With six floors, the hospital has more than 360,000 square feet containing 99 patient beds, five operating rooms, and three procedural rooms. It’s also home to the region’s only Level II pediatric trauma emergency department. The ED is staffed with dedicated pediatric emergency medicine physicians.

The children’s hospital is also home to one of eight expanded St. Jude Affiliate Clinics in the U.S. Its partnership with St. Jude Children's Research Hospital, offers hematology/oncology services and chemotherapy within its hospital for St. Jude patients.

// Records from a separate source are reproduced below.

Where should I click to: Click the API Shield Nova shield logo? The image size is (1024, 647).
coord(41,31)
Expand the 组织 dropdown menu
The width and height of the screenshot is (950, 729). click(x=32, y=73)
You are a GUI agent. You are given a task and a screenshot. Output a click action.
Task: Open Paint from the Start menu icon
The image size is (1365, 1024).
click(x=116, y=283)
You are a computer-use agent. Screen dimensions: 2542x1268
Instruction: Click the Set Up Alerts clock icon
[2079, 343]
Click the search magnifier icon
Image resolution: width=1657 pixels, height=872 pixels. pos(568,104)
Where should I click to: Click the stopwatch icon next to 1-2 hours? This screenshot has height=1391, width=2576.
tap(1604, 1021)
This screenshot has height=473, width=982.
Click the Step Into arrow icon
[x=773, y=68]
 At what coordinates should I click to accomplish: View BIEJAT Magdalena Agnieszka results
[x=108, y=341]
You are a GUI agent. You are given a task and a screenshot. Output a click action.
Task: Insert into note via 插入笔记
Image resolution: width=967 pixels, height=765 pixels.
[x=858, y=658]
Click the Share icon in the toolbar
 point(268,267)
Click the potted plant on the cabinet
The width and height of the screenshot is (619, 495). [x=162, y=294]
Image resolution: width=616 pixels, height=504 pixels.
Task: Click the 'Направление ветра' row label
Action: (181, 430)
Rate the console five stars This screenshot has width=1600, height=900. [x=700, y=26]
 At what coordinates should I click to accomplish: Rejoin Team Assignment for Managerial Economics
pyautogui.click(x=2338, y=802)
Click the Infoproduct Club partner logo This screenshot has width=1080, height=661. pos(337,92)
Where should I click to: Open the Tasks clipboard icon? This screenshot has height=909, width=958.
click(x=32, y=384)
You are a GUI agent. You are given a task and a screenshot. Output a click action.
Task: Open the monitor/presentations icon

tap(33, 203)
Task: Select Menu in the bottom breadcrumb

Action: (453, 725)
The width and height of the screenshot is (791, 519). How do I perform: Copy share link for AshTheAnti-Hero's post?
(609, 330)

OLOLCH is home to the only pediatric residency program in the Baton Rouge area.

==Services==
OLOLRMC Cancer Center is Baton Rouge area's only peripheral blood stem cell transplantation program, and only high-dose Interleukin II chemotherapy treatment center in Louisiana. In regards to oncology, OLOLRMC also provides access to clinical trials. Overall, more open-heart procedures than any other hospital in Louisiana are done at OLOLRMC. Likewise, more joint procedures than any other Louisiana hospital. It is the only hospital in Louisiana with a Nuclear Medicine department accredited by ICANL (Intersocietal Commission for the Accreditation of Nuclear Medicine Laboratories). The hospital also manages a blood-donating service. OLOLRMC was the first hospital in the world to use an integrated radiology information system (RIS) and PACS to achieve a completely filmless environment.

== LSU Health Baton Rouge ==
LSU Health Baton Rouge is a division of Our Lady of the Lake that operates local clinics in Baton Rouge.